See also the relevant documentation for Manually creating the installation configuration file in OpenShift Documentation site for additional information on pull secrets, proxy settings and other supported customizations.

Run openshift-install create ignition-configs

The three ignition files, bootstrap.ign, master.ign and worker.ign, will be created.

Don’t do any of the steps described in the Creating Red Hat Enterprise Linux CoreOS (RHCOS) machines in vSphere documentation section, as terraform will be used to create all the VMs required. Also note that terraform has the ability to inject the complete bootstrap.ign file contents as guestinfo parameters in vSphere, so append-bootstrap.ign workaround through an HTTP server is not required.

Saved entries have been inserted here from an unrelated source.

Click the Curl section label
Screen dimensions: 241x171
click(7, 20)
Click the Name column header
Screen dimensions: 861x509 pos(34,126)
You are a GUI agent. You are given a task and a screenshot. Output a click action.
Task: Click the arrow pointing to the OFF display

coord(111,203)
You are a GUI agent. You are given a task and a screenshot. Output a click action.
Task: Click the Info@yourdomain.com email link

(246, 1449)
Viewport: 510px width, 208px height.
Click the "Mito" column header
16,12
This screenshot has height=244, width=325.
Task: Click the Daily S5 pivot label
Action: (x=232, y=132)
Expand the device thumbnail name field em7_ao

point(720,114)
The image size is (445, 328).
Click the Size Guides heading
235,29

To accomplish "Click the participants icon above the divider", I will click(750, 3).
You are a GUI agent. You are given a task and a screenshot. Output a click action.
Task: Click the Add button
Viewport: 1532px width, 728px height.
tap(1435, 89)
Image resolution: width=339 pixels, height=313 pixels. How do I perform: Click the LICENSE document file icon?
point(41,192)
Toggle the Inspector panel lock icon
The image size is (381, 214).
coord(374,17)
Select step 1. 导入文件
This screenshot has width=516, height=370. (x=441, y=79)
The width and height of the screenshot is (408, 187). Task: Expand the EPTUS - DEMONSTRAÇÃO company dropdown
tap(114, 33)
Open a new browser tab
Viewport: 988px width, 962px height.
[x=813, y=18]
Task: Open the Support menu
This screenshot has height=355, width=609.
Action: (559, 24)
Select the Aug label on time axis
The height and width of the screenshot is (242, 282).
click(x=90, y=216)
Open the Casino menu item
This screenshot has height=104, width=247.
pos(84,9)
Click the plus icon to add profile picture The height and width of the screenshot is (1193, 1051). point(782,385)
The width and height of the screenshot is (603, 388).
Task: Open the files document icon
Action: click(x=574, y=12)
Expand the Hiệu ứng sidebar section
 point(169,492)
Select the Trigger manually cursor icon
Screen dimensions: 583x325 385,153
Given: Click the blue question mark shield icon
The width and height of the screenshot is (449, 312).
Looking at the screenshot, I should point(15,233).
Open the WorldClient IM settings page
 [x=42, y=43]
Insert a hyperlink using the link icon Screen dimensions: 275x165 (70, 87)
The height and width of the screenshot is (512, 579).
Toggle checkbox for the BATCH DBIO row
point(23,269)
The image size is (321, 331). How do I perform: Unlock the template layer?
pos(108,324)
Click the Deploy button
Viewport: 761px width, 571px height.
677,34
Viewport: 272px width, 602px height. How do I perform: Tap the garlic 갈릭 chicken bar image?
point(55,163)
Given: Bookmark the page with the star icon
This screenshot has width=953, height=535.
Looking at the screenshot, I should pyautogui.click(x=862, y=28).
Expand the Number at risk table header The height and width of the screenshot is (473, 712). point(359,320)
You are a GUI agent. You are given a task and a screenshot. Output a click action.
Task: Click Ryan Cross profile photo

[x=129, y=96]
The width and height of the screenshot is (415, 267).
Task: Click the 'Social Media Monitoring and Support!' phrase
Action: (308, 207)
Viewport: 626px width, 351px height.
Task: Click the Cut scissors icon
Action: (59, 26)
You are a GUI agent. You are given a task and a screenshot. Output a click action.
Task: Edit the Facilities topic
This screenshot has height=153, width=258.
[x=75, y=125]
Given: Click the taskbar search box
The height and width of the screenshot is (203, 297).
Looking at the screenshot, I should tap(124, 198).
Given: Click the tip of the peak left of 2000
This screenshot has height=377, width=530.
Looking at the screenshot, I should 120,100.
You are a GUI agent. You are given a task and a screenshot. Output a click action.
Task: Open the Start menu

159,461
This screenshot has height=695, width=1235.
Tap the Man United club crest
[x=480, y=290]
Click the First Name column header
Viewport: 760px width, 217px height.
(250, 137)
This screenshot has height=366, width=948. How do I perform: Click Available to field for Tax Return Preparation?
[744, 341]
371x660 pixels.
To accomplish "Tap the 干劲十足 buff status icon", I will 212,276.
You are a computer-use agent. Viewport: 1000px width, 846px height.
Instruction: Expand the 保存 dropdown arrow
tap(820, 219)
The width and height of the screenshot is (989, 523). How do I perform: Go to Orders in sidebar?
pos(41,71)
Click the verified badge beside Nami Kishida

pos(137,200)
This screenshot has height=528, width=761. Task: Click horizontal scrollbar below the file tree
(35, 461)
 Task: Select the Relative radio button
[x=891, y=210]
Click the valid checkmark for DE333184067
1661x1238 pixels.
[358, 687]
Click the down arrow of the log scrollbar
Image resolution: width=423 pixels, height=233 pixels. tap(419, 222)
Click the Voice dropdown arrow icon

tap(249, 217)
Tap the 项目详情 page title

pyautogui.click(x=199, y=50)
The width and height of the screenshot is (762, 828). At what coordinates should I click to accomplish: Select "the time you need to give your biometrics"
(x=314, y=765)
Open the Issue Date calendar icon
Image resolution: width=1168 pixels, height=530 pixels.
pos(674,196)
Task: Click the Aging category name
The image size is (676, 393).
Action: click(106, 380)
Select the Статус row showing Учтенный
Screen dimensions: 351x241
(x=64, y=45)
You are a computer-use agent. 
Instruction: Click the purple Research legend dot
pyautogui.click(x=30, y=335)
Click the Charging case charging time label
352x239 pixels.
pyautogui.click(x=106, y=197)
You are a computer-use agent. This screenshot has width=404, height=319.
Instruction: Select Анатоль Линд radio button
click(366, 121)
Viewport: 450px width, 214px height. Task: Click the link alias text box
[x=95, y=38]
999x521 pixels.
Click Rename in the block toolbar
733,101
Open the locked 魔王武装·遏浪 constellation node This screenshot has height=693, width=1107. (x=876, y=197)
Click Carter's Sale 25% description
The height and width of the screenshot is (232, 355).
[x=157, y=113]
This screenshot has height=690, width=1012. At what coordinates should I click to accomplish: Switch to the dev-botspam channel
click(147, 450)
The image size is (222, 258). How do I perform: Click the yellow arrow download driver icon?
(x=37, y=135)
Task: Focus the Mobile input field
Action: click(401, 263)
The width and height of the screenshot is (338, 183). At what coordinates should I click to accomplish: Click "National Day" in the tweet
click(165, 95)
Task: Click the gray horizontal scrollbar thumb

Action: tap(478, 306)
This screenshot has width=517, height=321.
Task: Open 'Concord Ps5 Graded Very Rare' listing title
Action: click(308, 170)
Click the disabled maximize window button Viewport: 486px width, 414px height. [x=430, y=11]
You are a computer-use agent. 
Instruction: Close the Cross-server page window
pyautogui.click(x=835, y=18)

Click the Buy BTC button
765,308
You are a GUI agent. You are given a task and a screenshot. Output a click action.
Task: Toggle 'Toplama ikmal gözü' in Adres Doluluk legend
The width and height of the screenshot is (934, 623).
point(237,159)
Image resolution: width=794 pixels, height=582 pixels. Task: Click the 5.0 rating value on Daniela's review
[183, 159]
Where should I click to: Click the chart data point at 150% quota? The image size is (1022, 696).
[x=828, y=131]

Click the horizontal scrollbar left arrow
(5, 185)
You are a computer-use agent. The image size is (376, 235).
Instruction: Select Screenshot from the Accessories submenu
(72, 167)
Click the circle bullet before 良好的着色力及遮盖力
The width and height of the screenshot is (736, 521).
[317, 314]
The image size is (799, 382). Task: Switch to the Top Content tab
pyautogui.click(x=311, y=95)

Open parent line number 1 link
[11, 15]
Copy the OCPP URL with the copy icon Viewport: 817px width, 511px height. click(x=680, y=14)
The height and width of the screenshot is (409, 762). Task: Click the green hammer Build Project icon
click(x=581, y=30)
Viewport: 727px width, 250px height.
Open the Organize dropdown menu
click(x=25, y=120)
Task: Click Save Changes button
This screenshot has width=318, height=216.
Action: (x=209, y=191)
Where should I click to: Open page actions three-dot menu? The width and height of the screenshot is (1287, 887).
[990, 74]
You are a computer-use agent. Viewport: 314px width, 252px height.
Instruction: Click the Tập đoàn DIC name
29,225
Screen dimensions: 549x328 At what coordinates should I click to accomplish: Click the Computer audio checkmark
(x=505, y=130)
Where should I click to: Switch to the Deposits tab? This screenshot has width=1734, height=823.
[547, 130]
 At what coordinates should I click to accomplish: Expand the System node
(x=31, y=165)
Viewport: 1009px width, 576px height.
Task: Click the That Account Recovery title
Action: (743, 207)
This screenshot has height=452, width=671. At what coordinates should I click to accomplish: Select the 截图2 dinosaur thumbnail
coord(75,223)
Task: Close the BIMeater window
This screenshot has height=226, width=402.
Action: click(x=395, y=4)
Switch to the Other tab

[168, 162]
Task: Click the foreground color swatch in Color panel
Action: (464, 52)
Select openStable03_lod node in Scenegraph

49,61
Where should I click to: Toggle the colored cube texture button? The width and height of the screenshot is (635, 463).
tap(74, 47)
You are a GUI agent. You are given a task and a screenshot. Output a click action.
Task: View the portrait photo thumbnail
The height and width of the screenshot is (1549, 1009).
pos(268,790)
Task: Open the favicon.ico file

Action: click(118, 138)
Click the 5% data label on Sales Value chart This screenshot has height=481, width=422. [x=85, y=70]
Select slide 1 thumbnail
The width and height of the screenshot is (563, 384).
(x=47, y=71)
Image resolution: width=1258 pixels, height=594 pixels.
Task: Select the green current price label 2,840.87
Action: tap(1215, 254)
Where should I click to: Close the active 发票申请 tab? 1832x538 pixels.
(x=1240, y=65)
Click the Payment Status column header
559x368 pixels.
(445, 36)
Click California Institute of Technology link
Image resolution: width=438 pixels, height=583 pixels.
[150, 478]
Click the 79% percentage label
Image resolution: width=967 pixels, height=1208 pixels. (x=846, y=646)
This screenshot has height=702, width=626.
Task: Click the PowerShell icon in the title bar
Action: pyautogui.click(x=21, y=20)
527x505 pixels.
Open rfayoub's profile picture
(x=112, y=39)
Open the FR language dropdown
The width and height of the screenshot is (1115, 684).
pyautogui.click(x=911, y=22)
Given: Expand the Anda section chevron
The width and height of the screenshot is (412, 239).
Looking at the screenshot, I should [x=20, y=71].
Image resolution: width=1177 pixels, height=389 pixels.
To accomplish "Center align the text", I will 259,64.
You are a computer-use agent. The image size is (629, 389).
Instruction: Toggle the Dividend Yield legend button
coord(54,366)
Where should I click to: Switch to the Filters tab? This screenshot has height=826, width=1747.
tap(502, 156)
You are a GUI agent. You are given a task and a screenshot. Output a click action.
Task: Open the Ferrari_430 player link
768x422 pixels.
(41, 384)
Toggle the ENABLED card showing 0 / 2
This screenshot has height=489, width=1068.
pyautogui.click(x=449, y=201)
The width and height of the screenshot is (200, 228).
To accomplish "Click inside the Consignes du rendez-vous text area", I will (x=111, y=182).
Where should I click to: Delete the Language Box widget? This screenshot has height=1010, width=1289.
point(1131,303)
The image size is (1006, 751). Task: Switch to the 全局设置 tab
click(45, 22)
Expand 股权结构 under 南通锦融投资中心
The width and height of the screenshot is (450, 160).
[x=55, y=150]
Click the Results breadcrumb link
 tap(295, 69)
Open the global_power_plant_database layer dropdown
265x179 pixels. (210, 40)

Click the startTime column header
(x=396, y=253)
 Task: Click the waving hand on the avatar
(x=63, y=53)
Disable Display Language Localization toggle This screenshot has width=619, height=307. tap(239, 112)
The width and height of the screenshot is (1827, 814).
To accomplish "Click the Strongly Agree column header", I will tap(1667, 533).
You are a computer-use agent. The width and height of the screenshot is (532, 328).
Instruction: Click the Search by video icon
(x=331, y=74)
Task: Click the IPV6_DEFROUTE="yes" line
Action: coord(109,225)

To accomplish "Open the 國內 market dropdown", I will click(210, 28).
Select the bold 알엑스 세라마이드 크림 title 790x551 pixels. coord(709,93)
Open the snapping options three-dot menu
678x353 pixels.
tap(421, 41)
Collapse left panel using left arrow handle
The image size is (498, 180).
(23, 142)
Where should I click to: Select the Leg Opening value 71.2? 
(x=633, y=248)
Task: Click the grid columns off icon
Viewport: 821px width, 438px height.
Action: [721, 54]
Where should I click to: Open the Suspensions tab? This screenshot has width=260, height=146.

Create a terraform.tfvars configuraton file

There is an example terraform.tfvars file in this directory named terraform.tfvars.example. All variables not preceded with # need their value properly set (some sample values are provided), whereas commented out variables have the default value shown.

The ignition files created in the previous step should be copied in this folder, otherwise you must set the location for them using the corresponding variables bootstrap_ignition_path, control_plane_ignition_path and compute_ignition_path.

If you want to create infra nodes then you must provided their IP addresses in variable infra_ip_addresses. After cluster installation finishes you must follow this guide to properly configure infra nodes.

If you want to provide more OS configuration files through ignition you must make the necessary changes in file vm/ignition.tf. If one for example wanted to add static routes to the resulting RHCOS VM then the following highlighted changes would create file /etc/sysconfig/network-scripts/route-ens192 after the OS boots (add a route.tmpl file with the appropriate static routes next to the ignition.tf script)::

35
36
37
38
39
40
41
42
43
44
45
46
47
48
49
50
51
52
53
54
55
56
57
58
59
data "ignition_file" "static_routes" {
  for_each = var.hostnames_ip_addresses

  filesystem = "root"
  path       = "/etc/sysconfig/network-scripts/route-ens192"
  mode       = "420"

  content {
    content = file("${path.module}/route.tmpl")
  }
}

data "ignition_config" "ign" {
  for_each = var.hostnames_ip_addresses

  append {
    source = local.ignition_encoded
  }

  files = [
    data.ignition_file.hostname[each.key].rendered,
    data.ignition_file.static_ip[each.key].rendered,
    data.ignition_file.static_routes[each.key].rendered,
  ]
}

Run terraform init

This will intitialize this working directory with all the necessary plugins.

Run terraform apply

Type yes if everything looks ok for the VMs to be created.

Run openshift-install wait-for bootstrap-complete

Wait for the bootstrapping to complete.

Run openshift-install wait-for install-complete

Wait for the cluster install to finish. Enjoy your new OpenShift cluster.

Adding new RHCOS nodes

There are a number of RedHat knowledge base articles on how to add new RHCOS nodes (requires RedHat subscription):

I can happily report that none of these are required when running OpenShift 4.5+. You need only revisit terraform.tfvars configuration file, add IPs to the class of nodes you want to scale (control_plane_ip_addresses, infra_ip_addresses or compute_ip_addresses) and re-run terraform apply. The new nodes will be created, they will use the machine config provisioning API, received the latest configuration and join the cluster (take care to approve the corresponding CSRs).